In the United States, I think the best answer here is it depends. As @DA mentioned in the comments, there is no federal law regarding this particular aspect of voting rights. The states (some of them anyway) have stepped up, and I found a pretty useful link here that summarizes the current patchwork of laws.

NB: It looks like that page was made for the 2012 election, so I am taking those summaries to be accurate as of that timeframe.

I think the best summary of the current status of whether or not your boss is required to allow you to "take off" to go vote comes from here:

I'm scheduled to work on Election Day. Do I have a right to take time off from work to vote?

Not necessarily. Depending on where you live, the answer may be "yes, definitely," "no, not really," or "it depends." This is an area of the law dealt with on a state-by-state basis, even during the national presidential elections held every four years. So your right to vote during work time depends on what your state law says.

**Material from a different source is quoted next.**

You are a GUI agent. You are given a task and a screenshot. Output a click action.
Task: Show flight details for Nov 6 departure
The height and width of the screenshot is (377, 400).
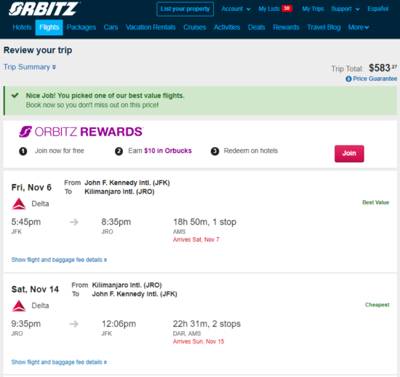click(59, 260)
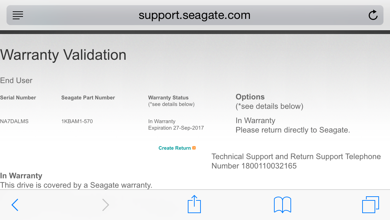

Looking through the list from the first link, it looks like there's a few broad categories of the types of laws states have (or failed to have) enacted:

1. No specific law requiring time off to vote. (21 total)

Connecticut, D.C., Delaware, Florida, Idaho, Indiana, Louisiana, Maine, Michigan, Mississippi, Montana, New Hampshire, New Jersey, North Carolina, North Dakota*, Oregon, Pennsylvania, Rhode Island, South Carolina, Vermont, Virginia

I am including North Dakota in this list, even though the law "encourages employers to [allow time off of work to vote]" because encourging something is wholly distinct from requiring it.

2. Employees who begin their work day less than X hours after polls open and finish less than X hours before polls close are entitled to Y hours leave to vote (25 total)

Alabama, Alaska, Arizona, California, Colorado, Georgia, Hawaii, Illinois, Iowa, Kansas, Maryland, Missouri, Nebraska, Nevada, New Mexico, New York, Oklahoma, South Dakota, Tennessee, Texas, Utah, Washington, West Virginia, Wisconsin, Wyoming

It should be noted here that each of these states' laws are worded somewhat differently with somewhat different restrictions. For instance, in Tennessee the employee must request leave by noon the day before Election Day.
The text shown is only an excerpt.